<<<<

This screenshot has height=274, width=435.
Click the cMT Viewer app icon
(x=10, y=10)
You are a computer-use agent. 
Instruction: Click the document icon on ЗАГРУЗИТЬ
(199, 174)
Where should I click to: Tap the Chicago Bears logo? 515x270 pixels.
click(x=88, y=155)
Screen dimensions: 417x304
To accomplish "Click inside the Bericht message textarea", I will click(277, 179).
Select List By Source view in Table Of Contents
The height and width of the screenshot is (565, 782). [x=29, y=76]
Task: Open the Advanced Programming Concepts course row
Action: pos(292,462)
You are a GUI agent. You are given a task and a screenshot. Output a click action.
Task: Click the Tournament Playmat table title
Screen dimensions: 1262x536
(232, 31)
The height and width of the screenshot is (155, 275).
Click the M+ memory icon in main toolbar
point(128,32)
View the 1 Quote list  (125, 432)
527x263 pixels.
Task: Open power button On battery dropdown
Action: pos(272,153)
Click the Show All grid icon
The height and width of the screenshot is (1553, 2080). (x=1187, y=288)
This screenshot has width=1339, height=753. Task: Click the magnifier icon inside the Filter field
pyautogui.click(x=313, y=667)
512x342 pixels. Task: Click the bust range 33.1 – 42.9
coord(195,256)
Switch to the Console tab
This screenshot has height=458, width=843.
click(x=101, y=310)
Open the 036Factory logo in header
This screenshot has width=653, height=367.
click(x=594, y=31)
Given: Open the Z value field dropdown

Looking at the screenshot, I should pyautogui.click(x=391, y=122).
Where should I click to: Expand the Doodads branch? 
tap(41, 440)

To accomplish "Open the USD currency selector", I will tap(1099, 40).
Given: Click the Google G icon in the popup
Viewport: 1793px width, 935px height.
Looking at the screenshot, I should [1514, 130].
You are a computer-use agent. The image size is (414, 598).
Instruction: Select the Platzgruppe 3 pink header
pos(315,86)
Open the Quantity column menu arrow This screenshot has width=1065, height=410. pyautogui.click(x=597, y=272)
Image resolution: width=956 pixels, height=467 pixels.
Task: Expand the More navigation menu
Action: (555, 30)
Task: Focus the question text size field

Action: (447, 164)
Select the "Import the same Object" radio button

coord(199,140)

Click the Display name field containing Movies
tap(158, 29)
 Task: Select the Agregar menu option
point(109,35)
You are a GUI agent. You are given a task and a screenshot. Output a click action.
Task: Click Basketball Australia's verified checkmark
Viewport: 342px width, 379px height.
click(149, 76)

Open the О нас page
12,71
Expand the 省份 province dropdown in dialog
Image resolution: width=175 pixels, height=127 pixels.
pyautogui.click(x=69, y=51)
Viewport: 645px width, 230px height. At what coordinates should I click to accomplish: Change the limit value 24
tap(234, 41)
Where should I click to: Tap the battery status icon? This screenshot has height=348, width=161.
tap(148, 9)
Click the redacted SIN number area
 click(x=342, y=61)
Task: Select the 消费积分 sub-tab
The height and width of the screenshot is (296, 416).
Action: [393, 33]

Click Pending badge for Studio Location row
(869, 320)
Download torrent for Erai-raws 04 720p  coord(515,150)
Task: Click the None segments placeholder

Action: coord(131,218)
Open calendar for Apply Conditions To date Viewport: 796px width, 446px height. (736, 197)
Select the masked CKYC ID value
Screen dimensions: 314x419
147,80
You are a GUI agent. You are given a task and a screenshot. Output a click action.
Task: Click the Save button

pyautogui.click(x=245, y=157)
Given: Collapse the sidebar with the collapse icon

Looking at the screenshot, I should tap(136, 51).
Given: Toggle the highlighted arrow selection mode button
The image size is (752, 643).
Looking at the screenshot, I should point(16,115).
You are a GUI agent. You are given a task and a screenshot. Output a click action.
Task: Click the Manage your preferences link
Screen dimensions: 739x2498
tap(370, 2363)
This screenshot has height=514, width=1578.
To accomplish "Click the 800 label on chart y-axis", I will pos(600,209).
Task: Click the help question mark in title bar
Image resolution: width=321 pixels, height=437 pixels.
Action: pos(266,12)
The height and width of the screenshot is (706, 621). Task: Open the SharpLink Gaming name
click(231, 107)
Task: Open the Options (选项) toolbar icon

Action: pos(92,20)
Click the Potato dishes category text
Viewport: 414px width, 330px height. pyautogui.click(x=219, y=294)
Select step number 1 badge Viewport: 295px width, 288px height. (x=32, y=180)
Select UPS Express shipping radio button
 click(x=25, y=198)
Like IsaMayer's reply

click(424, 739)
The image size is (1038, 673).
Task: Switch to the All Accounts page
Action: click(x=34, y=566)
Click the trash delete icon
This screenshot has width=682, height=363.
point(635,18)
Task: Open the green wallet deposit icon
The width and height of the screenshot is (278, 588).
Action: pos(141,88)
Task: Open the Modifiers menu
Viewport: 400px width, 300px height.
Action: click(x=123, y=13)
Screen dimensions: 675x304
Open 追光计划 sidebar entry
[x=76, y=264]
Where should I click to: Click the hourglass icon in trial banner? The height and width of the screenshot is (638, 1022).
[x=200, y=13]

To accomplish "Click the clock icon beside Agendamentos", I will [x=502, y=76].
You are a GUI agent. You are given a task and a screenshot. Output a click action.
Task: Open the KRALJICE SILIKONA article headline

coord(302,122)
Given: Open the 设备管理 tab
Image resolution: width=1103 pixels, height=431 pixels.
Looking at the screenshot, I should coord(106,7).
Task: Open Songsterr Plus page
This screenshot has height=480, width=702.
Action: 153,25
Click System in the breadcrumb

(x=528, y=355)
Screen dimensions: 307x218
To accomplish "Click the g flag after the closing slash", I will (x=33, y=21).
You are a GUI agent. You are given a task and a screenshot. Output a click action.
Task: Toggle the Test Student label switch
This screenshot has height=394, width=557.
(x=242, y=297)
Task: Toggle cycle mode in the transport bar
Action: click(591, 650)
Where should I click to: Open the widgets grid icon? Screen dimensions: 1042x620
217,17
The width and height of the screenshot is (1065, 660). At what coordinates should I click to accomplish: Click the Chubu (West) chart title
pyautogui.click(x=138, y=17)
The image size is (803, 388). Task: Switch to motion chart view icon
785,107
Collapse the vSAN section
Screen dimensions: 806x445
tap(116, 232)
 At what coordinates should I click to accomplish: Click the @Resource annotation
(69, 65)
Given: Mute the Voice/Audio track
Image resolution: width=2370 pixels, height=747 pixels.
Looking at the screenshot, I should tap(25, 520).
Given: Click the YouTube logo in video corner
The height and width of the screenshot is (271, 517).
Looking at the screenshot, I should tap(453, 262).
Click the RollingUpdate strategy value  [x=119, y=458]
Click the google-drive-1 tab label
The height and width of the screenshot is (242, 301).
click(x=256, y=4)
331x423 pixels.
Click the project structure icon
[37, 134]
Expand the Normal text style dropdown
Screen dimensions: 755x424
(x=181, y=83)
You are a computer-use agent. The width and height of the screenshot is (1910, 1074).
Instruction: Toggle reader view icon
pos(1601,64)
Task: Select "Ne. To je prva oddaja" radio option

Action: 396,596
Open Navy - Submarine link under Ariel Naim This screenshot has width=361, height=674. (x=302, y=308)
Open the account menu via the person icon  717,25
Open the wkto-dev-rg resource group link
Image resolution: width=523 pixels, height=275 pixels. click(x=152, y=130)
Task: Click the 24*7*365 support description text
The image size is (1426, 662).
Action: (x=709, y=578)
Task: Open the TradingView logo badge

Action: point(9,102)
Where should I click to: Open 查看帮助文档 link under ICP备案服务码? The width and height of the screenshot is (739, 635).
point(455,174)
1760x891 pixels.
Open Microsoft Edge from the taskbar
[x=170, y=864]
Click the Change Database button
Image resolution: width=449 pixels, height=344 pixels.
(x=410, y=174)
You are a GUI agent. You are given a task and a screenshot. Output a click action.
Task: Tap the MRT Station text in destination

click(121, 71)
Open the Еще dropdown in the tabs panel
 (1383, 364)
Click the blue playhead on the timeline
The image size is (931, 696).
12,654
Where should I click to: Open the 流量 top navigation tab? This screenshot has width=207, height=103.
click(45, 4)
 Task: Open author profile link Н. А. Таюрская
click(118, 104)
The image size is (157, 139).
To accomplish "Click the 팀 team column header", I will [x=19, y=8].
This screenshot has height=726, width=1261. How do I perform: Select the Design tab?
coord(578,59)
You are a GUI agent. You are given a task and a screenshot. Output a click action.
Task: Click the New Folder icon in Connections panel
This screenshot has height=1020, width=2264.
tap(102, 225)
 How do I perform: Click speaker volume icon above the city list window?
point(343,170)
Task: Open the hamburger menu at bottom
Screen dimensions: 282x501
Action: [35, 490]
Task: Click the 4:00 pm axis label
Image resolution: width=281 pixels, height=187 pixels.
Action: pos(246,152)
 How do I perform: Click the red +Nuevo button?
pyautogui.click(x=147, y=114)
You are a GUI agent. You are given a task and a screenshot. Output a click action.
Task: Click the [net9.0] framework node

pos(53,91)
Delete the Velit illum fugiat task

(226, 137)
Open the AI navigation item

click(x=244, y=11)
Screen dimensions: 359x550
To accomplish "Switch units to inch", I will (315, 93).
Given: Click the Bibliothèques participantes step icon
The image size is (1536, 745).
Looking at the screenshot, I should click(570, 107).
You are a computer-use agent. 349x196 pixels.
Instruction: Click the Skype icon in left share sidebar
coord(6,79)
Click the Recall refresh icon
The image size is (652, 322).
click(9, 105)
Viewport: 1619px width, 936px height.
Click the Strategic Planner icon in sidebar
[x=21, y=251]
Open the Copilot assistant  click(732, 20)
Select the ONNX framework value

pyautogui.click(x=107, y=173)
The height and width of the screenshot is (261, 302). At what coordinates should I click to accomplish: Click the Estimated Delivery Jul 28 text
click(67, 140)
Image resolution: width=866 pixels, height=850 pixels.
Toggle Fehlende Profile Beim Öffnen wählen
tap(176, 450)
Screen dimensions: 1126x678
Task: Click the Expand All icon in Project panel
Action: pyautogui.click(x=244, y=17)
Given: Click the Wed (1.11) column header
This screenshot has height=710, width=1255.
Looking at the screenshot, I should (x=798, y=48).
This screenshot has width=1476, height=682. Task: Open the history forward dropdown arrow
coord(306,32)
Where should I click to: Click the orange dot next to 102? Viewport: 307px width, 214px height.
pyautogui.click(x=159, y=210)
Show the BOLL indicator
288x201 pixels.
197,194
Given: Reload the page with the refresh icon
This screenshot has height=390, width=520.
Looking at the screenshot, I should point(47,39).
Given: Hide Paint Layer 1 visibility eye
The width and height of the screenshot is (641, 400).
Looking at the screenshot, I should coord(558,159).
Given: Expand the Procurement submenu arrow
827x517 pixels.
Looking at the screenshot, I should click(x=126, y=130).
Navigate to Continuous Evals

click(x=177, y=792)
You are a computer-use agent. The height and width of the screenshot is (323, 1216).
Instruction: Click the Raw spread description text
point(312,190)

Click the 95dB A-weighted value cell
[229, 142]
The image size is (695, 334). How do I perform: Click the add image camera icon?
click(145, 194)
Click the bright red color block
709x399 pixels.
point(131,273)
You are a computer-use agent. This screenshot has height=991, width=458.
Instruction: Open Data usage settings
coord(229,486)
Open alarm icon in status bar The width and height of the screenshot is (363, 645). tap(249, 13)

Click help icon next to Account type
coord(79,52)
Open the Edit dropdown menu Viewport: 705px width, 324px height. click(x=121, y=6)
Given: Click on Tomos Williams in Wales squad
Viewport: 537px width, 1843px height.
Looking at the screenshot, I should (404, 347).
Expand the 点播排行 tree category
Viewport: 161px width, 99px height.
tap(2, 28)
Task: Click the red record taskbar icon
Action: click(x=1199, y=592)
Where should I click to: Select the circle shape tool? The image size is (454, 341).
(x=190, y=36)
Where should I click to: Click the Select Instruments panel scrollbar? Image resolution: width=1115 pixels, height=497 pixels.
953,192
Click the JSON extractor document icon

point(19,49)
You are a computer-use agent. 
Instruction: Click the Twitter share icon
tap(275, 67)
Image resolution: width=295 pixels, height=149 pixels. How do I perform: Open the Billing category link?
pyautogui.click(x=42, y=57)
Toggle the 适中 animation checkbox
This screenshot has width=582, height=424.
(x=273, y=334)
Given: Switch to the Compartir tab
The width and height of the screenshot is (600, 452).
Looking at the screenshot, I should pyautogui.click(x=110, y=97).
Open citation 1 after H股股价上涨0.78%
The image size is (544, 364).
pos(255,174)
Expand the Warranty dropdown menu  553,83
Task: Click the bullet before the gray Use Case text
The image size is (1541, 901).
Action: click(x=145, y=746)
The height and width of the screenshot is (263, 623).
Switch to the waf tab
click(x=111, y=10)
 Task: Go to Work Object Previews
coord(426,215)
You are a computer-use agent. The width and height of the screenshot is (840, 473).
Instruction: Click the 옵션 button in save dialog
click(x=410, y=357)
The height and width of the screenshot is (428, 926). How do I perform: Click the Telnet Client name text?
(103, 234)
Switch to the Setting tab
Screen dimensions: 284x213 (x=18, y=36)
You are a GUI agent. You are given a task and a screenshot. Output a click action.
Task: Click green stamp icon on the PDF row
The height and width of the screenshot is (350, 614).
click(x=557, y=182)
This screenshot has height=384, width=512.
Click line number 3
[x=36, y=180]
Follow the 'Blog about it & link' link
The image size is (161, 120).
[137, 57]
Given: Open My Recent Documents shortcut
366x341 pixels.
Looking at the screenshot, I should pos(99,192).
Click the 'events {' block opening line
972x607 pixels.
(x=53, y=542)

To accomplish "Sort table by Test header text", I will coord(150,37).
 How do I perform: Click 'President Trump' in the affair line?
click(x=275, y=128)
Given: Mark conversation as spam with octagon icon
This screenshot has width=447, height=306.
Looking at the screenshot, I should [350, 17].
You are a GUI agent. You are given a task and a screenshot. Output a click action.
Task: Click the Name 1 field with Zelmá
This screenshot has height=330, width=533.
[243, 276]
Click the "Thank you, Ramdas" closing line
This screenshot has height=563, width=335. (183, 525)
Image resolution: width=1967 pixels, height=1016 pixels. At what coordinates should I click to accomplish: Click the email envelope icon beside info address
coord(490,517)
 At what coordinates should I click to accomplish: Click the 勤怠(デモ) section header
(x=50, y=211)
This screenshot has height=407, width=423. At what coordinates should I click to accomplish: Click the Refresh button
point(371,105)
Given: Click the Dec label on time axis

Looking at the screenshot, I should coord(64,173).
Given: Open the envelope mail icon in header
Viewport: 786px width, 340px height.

>>>>

**Exercise prompt**
Repeat the material verbatim, from its start through the line containing "should pyautogui.click(x=391, y=122).".

**Solution**
This screenshot has height=274, width=435.
Click the cMT Viewer app icon
(x=10, y=10)
You are a computer-use agent. 
Instruction: Click the document icon on ЗАГРУЗИТЬ
(199, 174)
Where should I click to: Tap the Chicago Bears logo? 515x270 pixels.
click(x=88, y=155)
Screen dimensions: 417x304
To accomplish "Click inside the Bericht message textarea", I will click(277, 179).
Select List By Source view in Table Of Contents
The height and width of the screenshot is (565, 782). [x=29, y=76]
Task: Open the Advanced Programming Concepts course row
Action: pos(292,462)
You are a GUI agent. You are given a task and a screenshot. Output a click action.
Task: Click the Tournament Playmat table title
Screen dimensions: 1262x536
(232, 31)
The height and width of the screenshot is (155, 275).
Click the M+ memory icon in main toolbar
point(128,32)
View the 1 Quote list  (125, 432)
527x263 pixels.
Task: Open power button On battery dropdown
Action: pos(272,153)
Click the Show All grid icon
The height and width of the screenshot is (1553, 2080). (x=1187, y=288)
This screenshot has width=1339, height=753. Task: Click the magnifier icon inside the Filter field
pyautogui.click(x=313, y=667)
512x342 pixels. Task: Click the bust range 33.1 – 42.9
coord(195,256)
Switch to the Console tab
This screenshot has height=458, width=843.
click(x=101, y=310)
Open the 036Factory logo in header
This screenshot has width=653, height=367.
click(x=594, y=31)
Given: Open the Z value field dropdown

Looking at the screenshot, I should pyautogui.click(x=391, y=122).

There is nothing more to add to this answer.